*** Record extracts

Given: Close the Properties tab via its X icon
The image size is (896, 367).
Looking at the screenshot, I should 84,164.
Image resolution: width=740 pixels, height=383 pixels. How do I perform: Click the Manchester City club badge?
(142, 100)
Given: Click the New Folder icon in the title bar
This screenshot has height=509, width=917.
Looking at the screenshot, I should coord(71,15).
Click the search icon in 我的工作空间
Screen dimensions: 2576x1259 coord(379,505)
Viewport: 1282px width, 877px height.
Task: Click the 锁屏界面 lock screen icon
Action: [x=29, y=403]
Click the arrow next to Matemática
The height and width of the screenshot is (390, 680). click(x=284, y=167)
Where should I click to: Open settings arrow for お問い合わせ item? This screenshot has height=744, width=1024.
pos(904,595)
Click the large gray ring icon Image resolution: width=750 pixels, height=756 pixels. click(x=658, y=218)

******

Task instructions = Reproduce each of the entries above word for word, with nothing changed.

Full solution =
Given: Close the Properties tab via its X icon
The image size is (896, 367).
Looking at the screenshot, I should 84,164.
Image resolution: width=740 pixels, height=383 pixels. How do I perform: Click the Manchester City club badge?
(142, 100)
Given: Click the New Folder icon in the title bar
This screenshot has height=509, width=917.
Looking at the screenshot, I should coord(71,15).
Click the search icon in 我的工作空间
Screen dimensions: 2576x1259 coord(379,505)
Viewport: 1282px width, 877px height.
Task: Click the 锁屏界面 lock screen icon
Action: [x=29, y=403]
Click the arrow next to Matemática
The height and width of the screenshot is (390, 680). click(x=284, y=167)
Where should I click to: Open settings arrow for お問い合わせ item? This screenshot has height=744, width=1024.
pos(904,595)
Click the large gray ring icon Image resolution: width=750 pixels, height=756 pixels. click(x=658, y=218)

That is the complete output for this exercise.